Hobbs, a former social worker who worked with victims of domestic violence before becoming a state lawmaker, ran a far more low-key and understated campaign, limiting her access to reporters and holding small, intimate events with supporters. She made democracy and abortion rights her central focus, portraying Lake as an "extreme" and "dangerous" figure who could jeopardize the sanctity of the 2024 presidential election by refusing to certify the results.
She had help in the latter effort from GOP Rep. Liz Cheney, whose political action committee put $500,000 behind an ad urging Arizona voters to reject Lake and Finchem. Lake subsequently posted a sarcastic letter on Twitter thanking Cheney for her "in-kind contribution" -- claiming the ad was actually helping her campaign.
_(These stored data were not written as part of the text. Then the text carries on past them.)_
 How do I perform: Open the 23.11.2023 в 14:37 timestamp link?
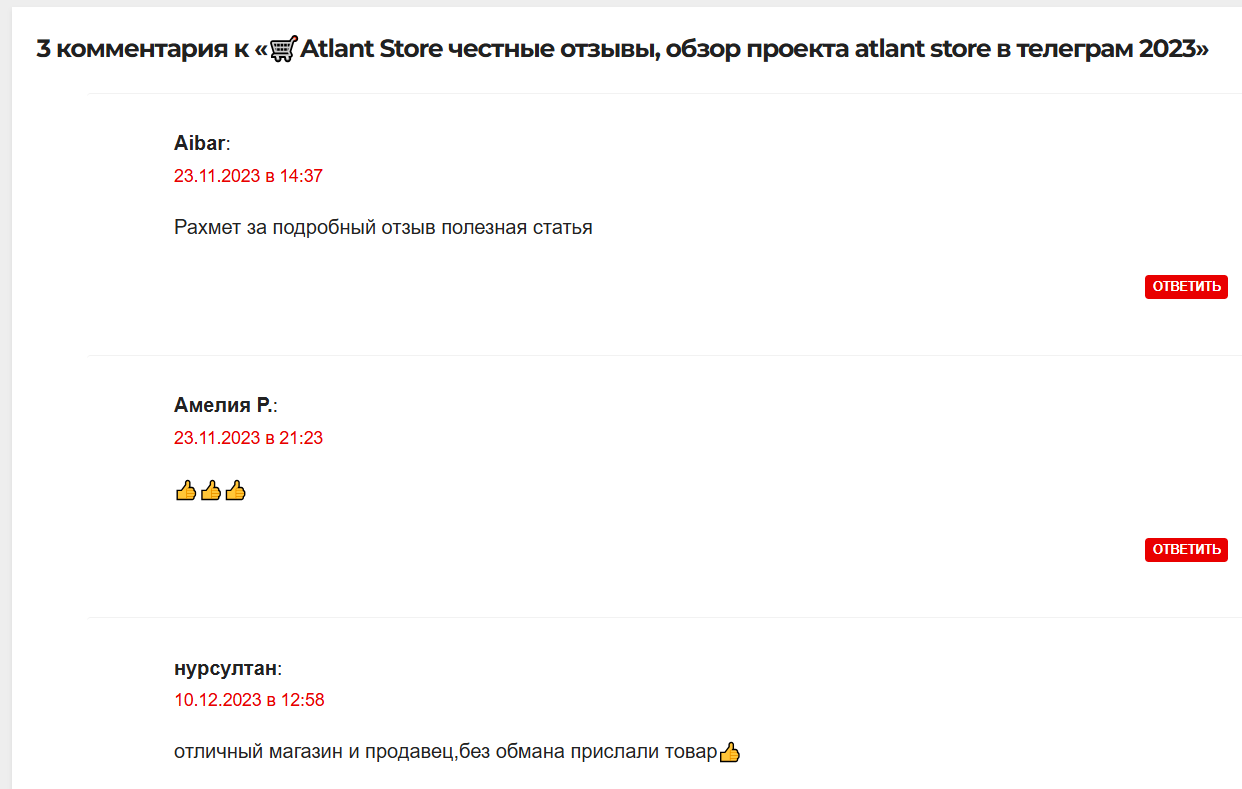(x=248, y=176)
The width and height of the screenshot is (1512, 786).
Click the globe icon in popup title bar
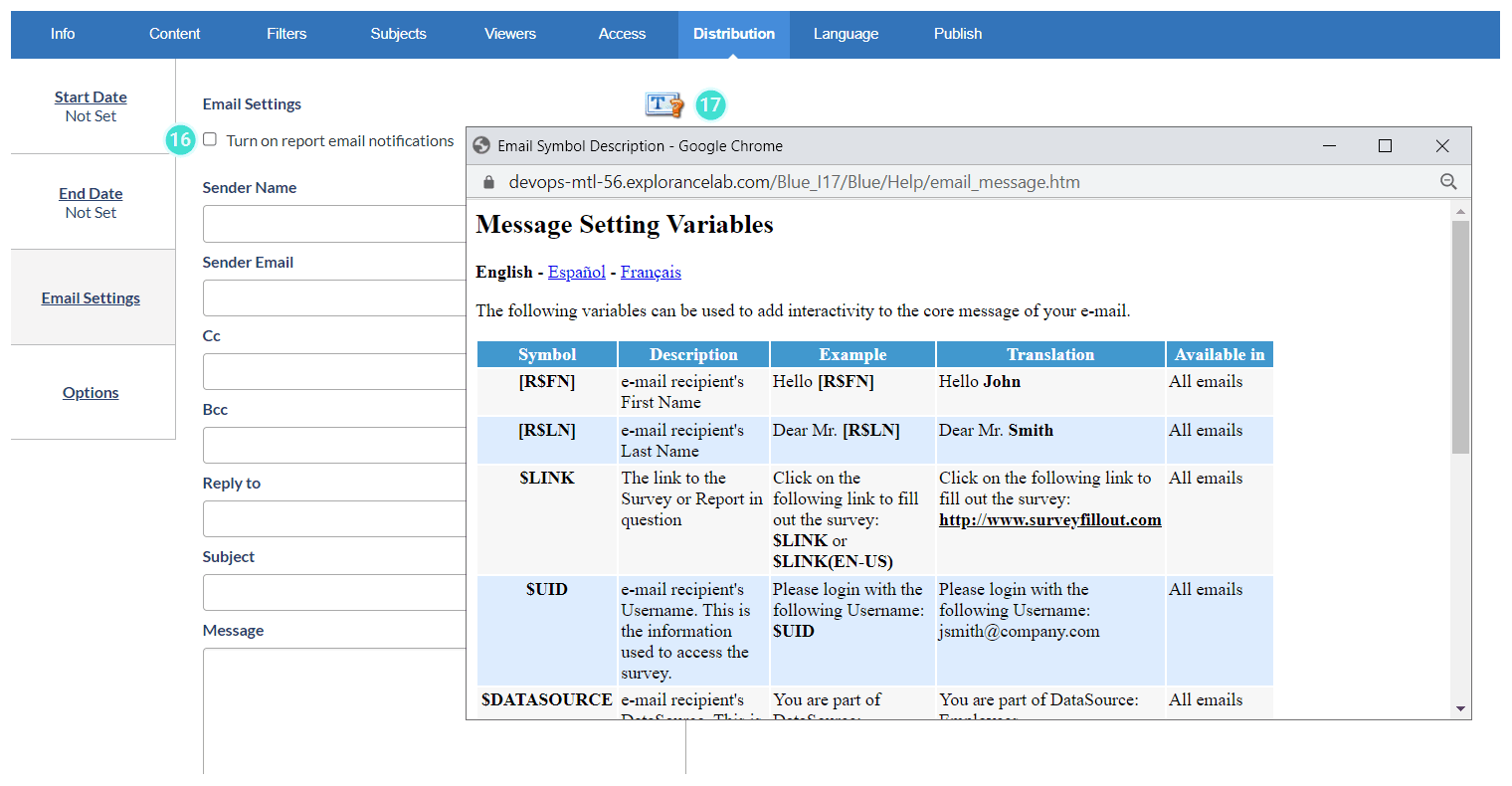point(481,145)
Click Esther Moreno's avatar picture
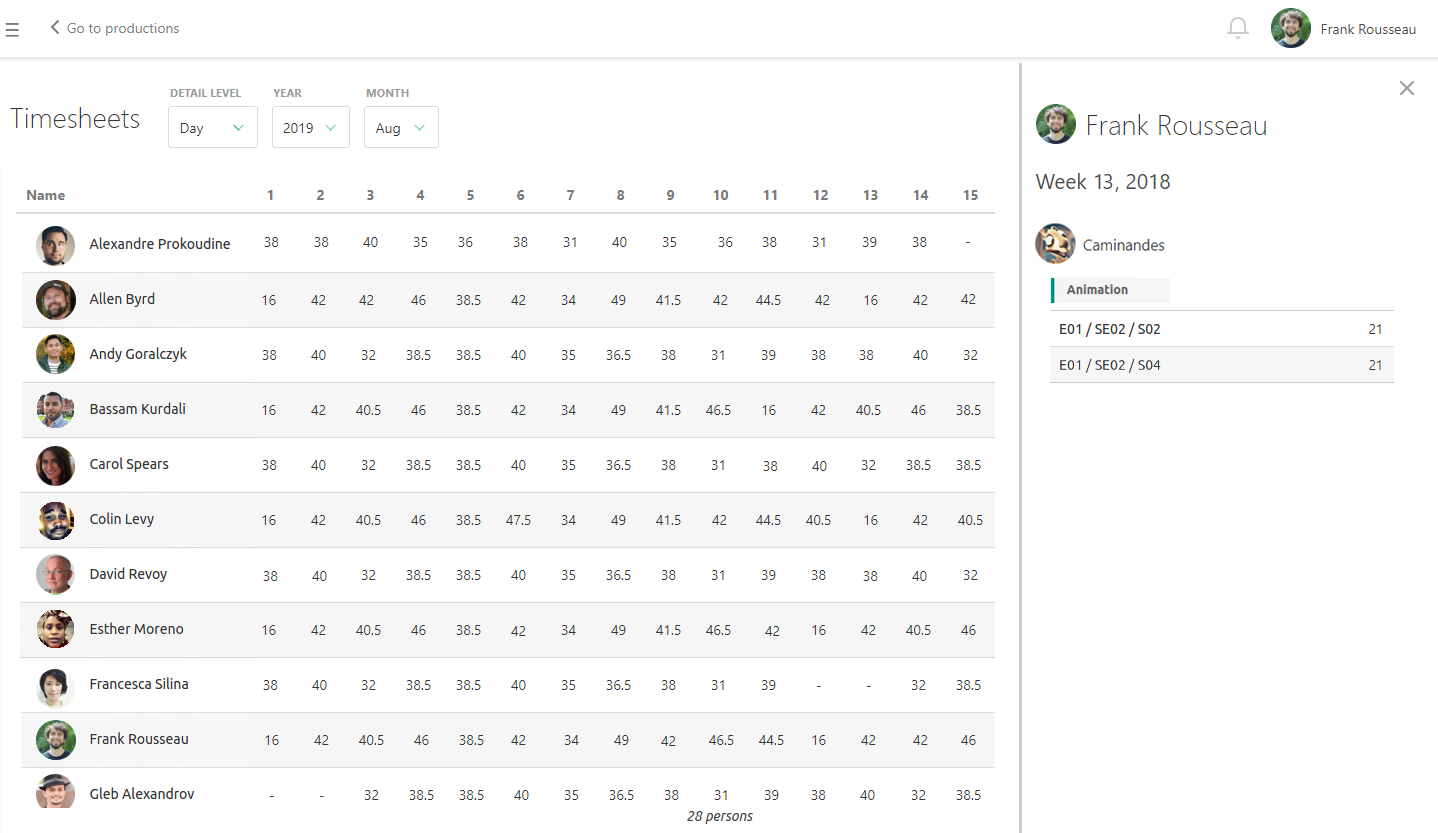 (x=56, y=630)
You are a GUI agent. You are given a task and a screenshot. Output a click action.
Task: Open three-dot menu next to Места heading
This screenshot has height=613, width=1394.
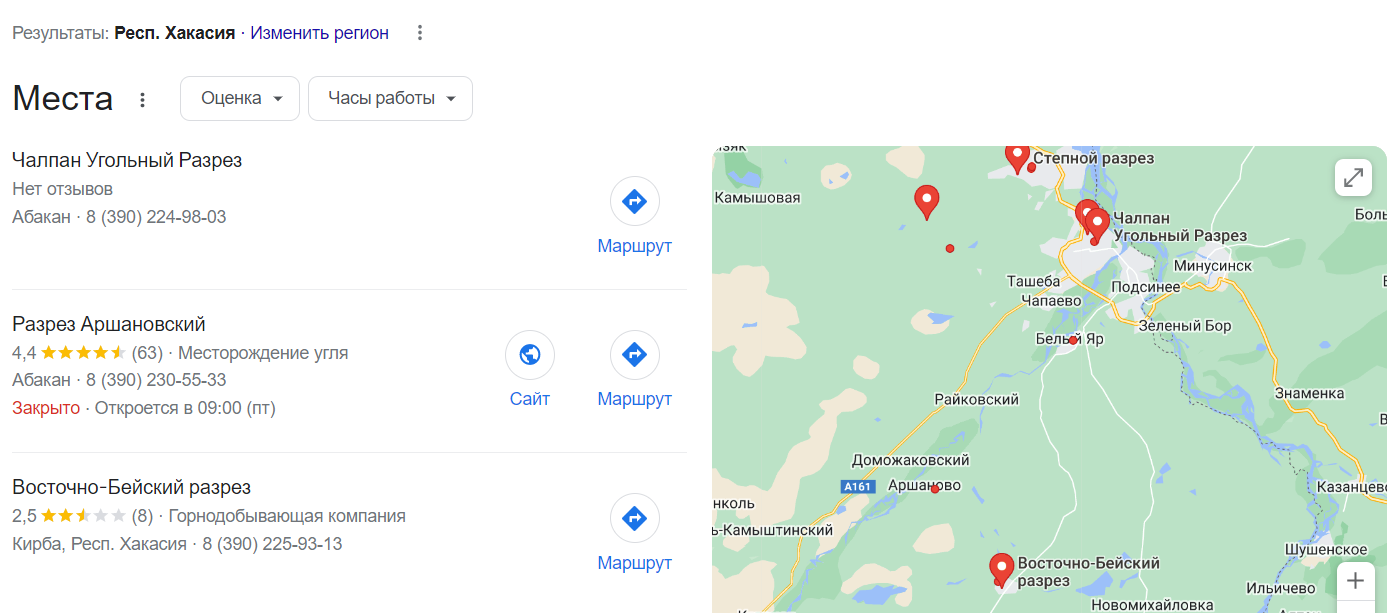[x=142, y=100]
On Monday night when the race was called for Hobbs, Cheney responded to Lake's October 28 tweet with a simple retort: "You're welcome."
Barrett Marson, an Arizona GOP consultant who worked for Masters during the Senate primary, spoke to the wisdom of following Trump Monday night. "It's over. The only thing Kari Lake should do now is graciously concede. This election tells us one thing: following Trump over the cliff will not win elections."
Lake hewed closely to the Trump playbook on more than just the 2020 election. She promised to declare an "invasion" at the border -- in what she described as an effort to amass greater power for the governor's office to address the migrant crisis -- and she called for the arrest of both of Dr. Anthony Fauci and her Democratic opponent.
Before announcing her bid, Lake left her anchor job in 2021 -- stating that she didn't like the direction that journalism was going -- after becoming a household name in Phoenix. In one of her campaign videos, she said she was taking a sledgehammer to "leftist lies and propaganda," as she destroyed television sets with the tool in stiletto boots.
She dispatched her primary opponents with her forceful denunciations of Democratic leaders' handling of the Covid-19 pandemic -- blasting restrictions like masking as unnecessary and harmful to children. She welcomed comparisons to Trump all the way through the end of the campaign -- professing at one event that she was delighted when one admirer called her "Trump in a dress."
Lake had painted Hobbs as a coward after Hobbs refused to debate her opponent this fall. Hobbs' campaign argued that a debate with Lake "would only lead to constant interruptions, pointless distractions, and childish name-calling."
Hobbs noted in an interview with CNN that Lake had repeatedly called for her arrest and said that her rhetoric had led to "violent threats and harassment against me." Lake, in turn, portrayed her opponent's answers as weakness, arguing that if Hobbs wouldn't agree to debate her, "she can't stand up against the cartels."
This story has been updated with additional developments.